If a bacterium carries several resistance genes, it is called multiresistant or a superbug. New resistance mechanisms in bacteria are emerging and spreading globally, threatening our ability to treat common infectious diseases. Without urgent action, we are heading for a post-antibiotic era, in which common infections and minor injuries can once again kill.
Antibiotics are used to prevent and treat bacterial infections – not viral infections. Antibiotic resistance occurs when bacteria change in response to the use of antibiotics, becoming resistant to them. Bacteria, not humans or animals, become antibiotic-resistant.

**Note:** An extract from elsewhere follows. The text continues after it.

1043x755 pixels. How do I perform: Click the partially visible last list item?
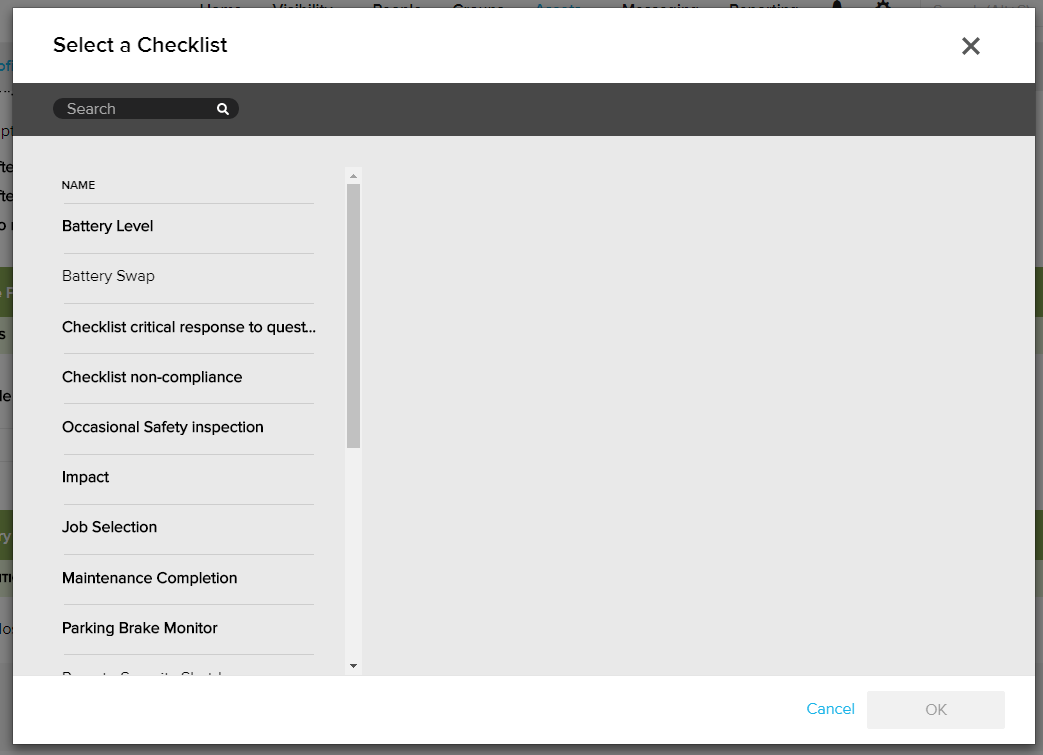pyautogui.click(x=140, y=671)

Bacteria are fighting back
Overuse of antibiotics causes antibiotic resistance
Antibiotics are not effective against viral infections like the common cold, flu, most sore throats, bronchitis, and many sinus and ear infections. Widespread use of antibiotics for these illnesses is an example of how overuse of antibiotics can promote the spread of antibiotic resistance.
In countries without standard treatment guidelines, antibiotics are often over-prescribed by health workers and veterinarians and over-used by the public. There are countries where antibiotics can be bought for human or animal use without a prescription which makes the emergence and spread of antibiotic resistance worse.
What can be done about antibiotic resistance?
The world urgently needs to change the way it prescribes and uses antibiotics. Even if new medicines are developed, without behaviour change, antibiotic resistance will remain a major threat.
What can you do to control the spread of antibiotic resistance?
- Only use antibiotics when prescribed by a certified health professional.
- Never demand antibiotics if your health worker says you don’t need them.
- Always finish your course of antibiotics.
- Always follow your health worker’s advice when using antibiotics.
- Never share or use leftover antibiotics.
- Prevent infections by regularly washing hands, preparing food hygienically, avoiding close contact with sick people, practising safer sex, and keeping vaccinations up to date.